Saturday, 18 June 2011

Love in a Cold Climate

Synopsis: 'How lovely - green velvet and silver. I call that a dream, so soft and delicious, too.' She rubbed a fold of the skirt against her cheek. 'Mine's silver lame, it smells like a bird cage when it gets hot but I do love it. Aren't you thankful evening skirts are long again?' Ah, the dresses! But oh, the monotony of the Season, with its endless run of glittering balls. Even fabulously fashionable Polly Hampton - with her startling good looks and excellent social connections - is beginning to wilt under the glare. Groomed for the perfect marriage by her mother, fearsome Lady Montdore, Polly instead scandalises society by making a very shocking choice.

Review: This is the sequel to The Pursuit of Love but it actually follows the same timescale and has the same narrator, Fanny Logan, but here we see what she was up to when she wasn't staying with her cousin Linda Radlett (and all the events that took place in The Pursuit of Love murmur along in the background here.) In particular it focuses on Fanny's visits to Hampton where she stays with the terrifying Lady Montdore, Lord Montdore and their lovely daughter Polly who is the same age as Fanny and, apart from Linda, her closest friend. Polly is the beauty of her age and her parents have the highest hopes of her making a good match, but there's something wrong. Polly is not one bit interested in any of the young men they have so far thrown at her. Lady Montdore in particular is simmering with ill concealed rage and disappointment, she cannot understand why Polly is so cold. Polly is perhaps one of the few people not intimidated by her mother, she knows her own mind and she's determined not to be brow beaten. They are only lately returned from India where they have governed for the last five years and it's Lady Montdore's idea to have Fanny to stay in the hope that she might have influence with Polly but Fanny is at a loss to put her finger on exactly what lies behind Polly's disinterestedness.
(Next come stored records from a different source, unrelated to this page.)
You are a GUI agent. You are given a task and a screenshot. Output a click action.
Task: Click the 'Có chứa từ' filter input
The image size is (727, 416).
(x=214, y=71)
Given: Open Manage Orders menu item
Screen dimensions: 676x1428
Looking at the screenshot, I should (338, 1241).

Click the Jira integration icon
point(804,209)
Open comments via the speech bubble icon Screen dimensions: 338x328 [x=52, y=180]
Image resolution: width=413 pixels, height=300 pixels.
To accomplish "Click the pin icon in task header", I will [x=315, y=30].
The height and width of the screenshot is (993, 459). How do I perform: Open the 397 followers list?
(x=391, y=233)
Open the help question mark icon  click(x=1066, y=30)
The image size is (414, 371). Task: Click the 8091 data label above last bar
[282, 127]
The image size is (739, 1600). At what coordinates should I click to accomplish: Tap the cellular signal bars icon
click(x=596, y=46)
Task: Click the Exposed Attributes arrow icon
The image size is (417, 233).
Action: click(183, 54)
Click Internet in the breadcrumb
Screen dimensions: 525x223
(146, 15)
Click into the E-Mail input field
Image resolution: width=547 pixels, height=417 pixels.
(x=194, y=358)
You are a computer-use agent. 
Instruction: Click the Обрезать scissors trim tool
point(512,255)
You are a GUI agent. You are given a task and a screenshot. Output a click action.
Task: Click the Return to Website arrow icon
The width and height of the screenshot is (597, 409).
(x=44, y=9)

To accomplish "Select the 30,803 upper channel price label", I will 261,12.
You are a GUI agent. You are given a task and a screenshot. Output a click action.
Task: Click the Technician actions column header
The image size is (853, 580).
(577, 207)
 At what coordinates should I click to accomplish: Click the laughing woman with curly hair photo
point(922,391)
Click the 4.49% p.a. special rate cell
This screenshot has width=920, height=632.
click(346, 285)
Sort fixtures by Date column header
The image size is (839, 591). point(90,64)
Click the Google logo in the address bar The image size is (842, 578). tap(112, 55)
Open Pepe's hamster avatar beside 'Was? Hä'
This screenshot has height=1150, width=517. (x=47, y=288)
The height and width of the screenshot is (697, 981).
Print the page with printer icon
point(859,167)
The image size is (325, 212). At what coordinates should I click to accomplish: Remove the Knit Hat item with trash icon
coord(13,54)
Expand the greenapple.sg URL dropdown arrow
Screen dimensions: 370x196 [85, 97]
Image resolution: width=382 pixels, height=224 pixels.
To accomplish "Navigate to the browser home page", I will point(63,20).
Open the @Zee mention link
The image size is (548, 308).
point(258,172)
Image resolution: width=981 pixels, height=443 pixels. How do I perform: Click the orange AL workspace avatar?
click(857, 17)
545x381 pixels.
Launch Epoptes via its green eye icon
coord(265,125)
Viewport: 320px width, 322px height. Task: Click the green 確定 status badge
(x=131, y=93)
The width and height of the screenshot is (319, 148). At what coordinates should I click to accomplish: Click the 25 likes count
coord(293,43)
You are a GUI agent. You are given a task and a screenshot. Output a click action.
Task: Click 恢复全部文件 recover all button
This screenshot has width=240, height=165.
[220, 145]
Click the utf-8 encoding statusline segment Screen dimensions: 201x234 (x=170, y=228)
'.... No, but what I really want to know about coming-out here is what about love? Are they always having love affairs the whole time? Is it their one and only topic of conversation?' I was obliged to admit that this was the case. 'Oh, bother, I felt sure, really, you would say that - it was so in India, of course, but I thought perhaps in a cold climate ....'

After the death of her aunt, Polly makes a surprise announcement which sends shockwaves through Hampton and puts her mother and father in a spin. I can't say too much more without spoiling the plot (and indeed I had to edit the synopsis as it gave away the main twist of the story and whatever you do don't read the book blurb) but not only does it have far reaching consequences for Polly herself it leads to events that completely transform the life of Lady Montdore and, at the same time, introduces us to the wonderful Cedric Hampton (who, though they've never seen him, is heir to Hampton, it being entailed away from the female line.) Cedric is summoned to come and stay at Hampton and as he hails from Canada they are expecting a rather hale and hearty lumberjack type rustic but what they find is something quite different ... 'a glitter of blue and gold crossed the parquet, and a human dragon-fly was kneeling on the fur rug in front of the Montdores, one long white hand extended towards each. He was a tall thin young man, supple as a girl, dressed in a rather bright blue suit; his hair was the gold of a brass bed knob, and his insect appearance came from the fact that the upper part of the face was concealed by blue goggles set in gold rims quite an inch thick.'

Although I love it nearly as much as I do The Pursuit of Love it has a very slow start (with the introduction of the new characters and their genealogy etc) and there is also a slight absence of Radlett's which to my mind is shameful (though they are still there sporadically.) Nevertheless the character of Lady Montdore is a triumph, she's hilariously awful (one of literature's great comic creations) whilst pretending to be benevolence itself ... 'Ever since she was born, you know, I've worried and fussed over that child, and thought of the awful things that might happen to her - that Montdore might die before she was settled and we should have no proper home, that her looks would go (too beautiful at fourteen I feared), or that she would have an accident and spend the rest of her days in a spinal chair - all sorts of things, I used to wake up in the night and imagine them, but the one thing that never even crossed my mind was that she might end up an old maid.' but rather like Uncle Matthew in The Pursuit of Love you can't hate her ... not entirely.

A lovely gossipy, bitter-sweet read.